Eu honestamente estava feliz por ter a certeza de que Osvaldo não entraria com sua brutalidade e seu ódio pela porta do salão para me arrastar pelos cabelos enquanto me esbofeteava diante de um público tão covarde quanto ele. Não raras foram as vezes em que os seguranças nos lançaram juntos para o meio da rua, num só pontapé, num só empurrão. E por que eu voltava para me divertir no mesmo lugar se há tantos bailes na cidade? Porque mesmo sendo espancada com tanta frequência, comprometi-me a não deixar de fazer nada por obediência aos caprichos e às ameaças de Osvaldo. Muitos dos presentes podem estar pensando: “E com quem ela dançava? Que dignidade ela possui se costumava se divertir com pessoas incapazes de defendê-la?” Pois eu lhes digo, Sr. juiz: eu dançava e me divertia com a minha amada Edite, a minha adorável e delicada Edite. Ela tem nanismo e mede 1,25 cm, mas com ela eu me sinto forte, valente e tenho coragem suficiente para enfrentar o que vier, e nunca, nunca, nenhum homem me fez gozar com tanta alegria e satisfação como a minha Ditinha. Uma mulher dessa faz a gente descobrir que vale a pena viver.

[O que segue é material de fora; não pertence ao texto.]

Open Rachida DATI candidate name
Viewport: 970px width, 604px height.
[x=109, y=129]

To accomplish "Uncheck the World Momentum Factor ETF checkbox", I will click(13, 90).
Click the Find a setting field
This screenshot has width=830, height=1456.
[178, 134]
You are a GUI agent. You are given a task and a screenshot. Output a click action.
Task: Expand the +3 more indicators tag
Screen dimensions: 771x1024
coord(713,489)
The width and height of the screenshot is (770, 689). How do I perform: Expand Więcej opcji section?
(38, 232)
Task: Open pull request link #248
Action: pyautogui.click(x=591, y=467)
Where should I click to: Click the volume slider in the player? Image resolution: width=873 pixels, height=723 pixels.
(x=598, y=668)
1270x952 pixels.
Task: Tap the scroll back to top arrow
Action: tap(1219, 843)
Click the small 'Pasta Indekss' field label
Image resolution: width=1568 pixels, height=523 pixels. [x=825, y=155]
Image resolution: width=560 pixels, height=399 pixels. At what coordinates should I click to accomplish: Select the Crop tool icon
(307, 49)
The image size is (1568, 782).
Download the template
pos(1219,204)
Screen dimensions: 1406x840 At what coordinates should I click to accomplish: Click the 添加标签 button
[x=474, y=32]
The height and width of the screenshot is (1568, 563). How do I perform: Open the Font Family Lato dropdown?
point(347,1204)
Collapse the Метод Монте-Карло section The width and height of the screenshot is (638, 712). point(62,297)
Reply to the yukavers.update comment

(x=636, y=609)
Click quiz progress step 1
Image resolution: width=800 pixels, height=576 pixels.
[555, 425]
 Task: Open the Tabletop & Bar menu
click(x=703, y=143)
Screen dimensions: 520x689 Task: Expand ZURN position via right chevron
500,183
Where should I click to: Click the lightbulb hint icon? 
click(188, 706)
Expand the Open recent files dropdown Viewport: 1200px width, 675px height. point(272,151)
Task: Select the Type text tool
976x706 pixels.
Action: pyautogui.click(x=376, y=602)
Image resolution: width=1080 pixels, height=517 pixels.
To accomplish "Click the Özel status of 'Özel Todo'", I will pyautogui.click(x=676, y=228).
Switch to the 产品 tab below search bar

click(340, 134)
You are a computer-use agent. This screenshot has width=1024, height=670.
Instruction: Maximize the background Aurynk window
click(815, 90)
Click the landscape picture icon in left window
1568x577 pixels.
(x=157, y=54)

Não me arrependo e espero que outras Daianes sobrevivam aos seus Osvaldos e possam ao menos comparecer aos tribunais e serem elas as rés e não as vítimas de feminicídio; para que outras Daianes possam ao menos ter a oportunidade de contar o desfecho trágico de seus relacionamentos com seus ex-companheiros; para que outras Daianes sejam as sobreviventes e possam retornar à sociedade para continuar suas vidas de cabeça erguida, vitoriosas e sem remorsos, após um curto período de reclusão. Porque essa é a realidade dos machos feminicidas. Não há consciência para eles e, por isso, não haverá para mim.
Para finalizar, Sr. Juiz, eu me declaro uma culpada inocente, mas estou pronta para receber e cumprir minha pena e, finalmente, terminar meus dias livres ao lado de minha adorável Ditinha.